Direct detection of effective glass transitions in miscible polymer blends by temperature-modulated differential scanning calorimetry

Individual effective glass transitions of components in miscible blends of polystyrene/poly-(vinyl methyl ether), poly(o-chlorostyrene)/poly(vinyl methyl ether), and poly(styrene-block-n-butyl acrylate)/polystyrene were detected by temperature-modulated differential scanning calorimetry. These blends apparently showed broad single glass transitions in their heat capacity (C-p) curves. This result has been widely accepted as a criterion of miscible mixing of both components. However, the derivative C, curves of some blends showed bimodal peaks.
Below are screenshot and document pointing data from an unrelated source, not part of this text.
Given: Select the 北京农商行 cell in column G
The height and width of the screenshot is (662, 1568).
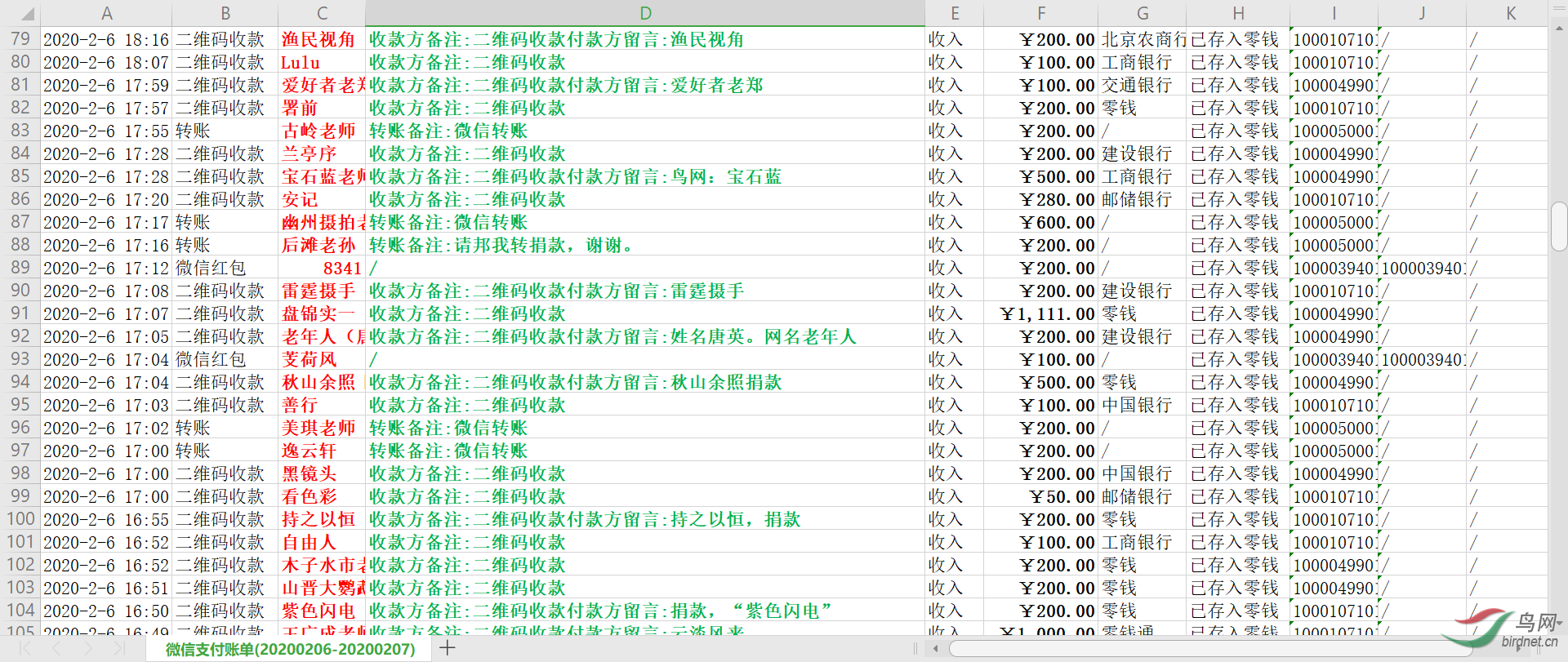Looking at the screenshot, I should (x=1142, y=39).
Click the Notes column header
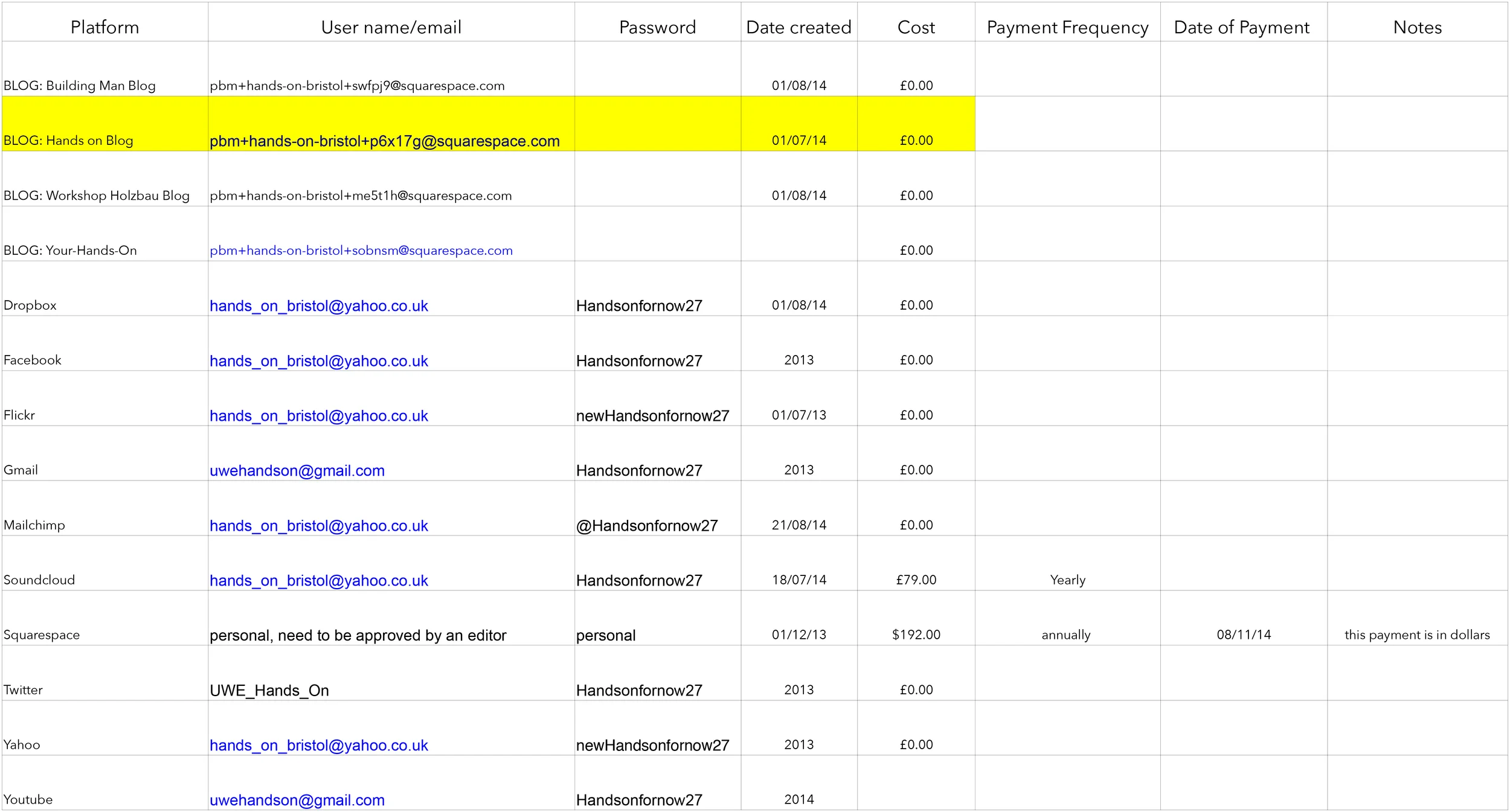This screenshot has height=812, width=1510. [1417, 27]
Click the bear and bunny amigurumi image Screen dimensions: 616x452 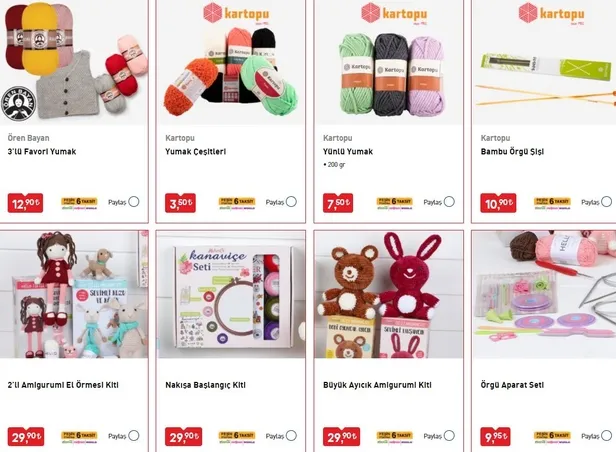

This indicates the coexistence of two relaxations in the miscible blend. Moreover, the ratio of the two peaks was related to the compositions of the blends. The temperatures at the peaks of the derivative Cp curve were taken to be effective glass transition temperatures (T-g,T-A and T-g,T-B) of the components in the blend. T-g,T-A and T-g,T-B were much different from the average glass transition temperature (T-g,T-av) at which the endothermic shift was half in the C-p curve. On the other hand, T-g,T-av and T-g,T-A of homopolymers and poly(styrene-random-n-butyl acrylates were almost coincident with each other. T-g,T-A and T-g,T-B of the blends were in excellent agreement with the effective glass transition temperatures predicted by the model, taking into account the self-concentration effect.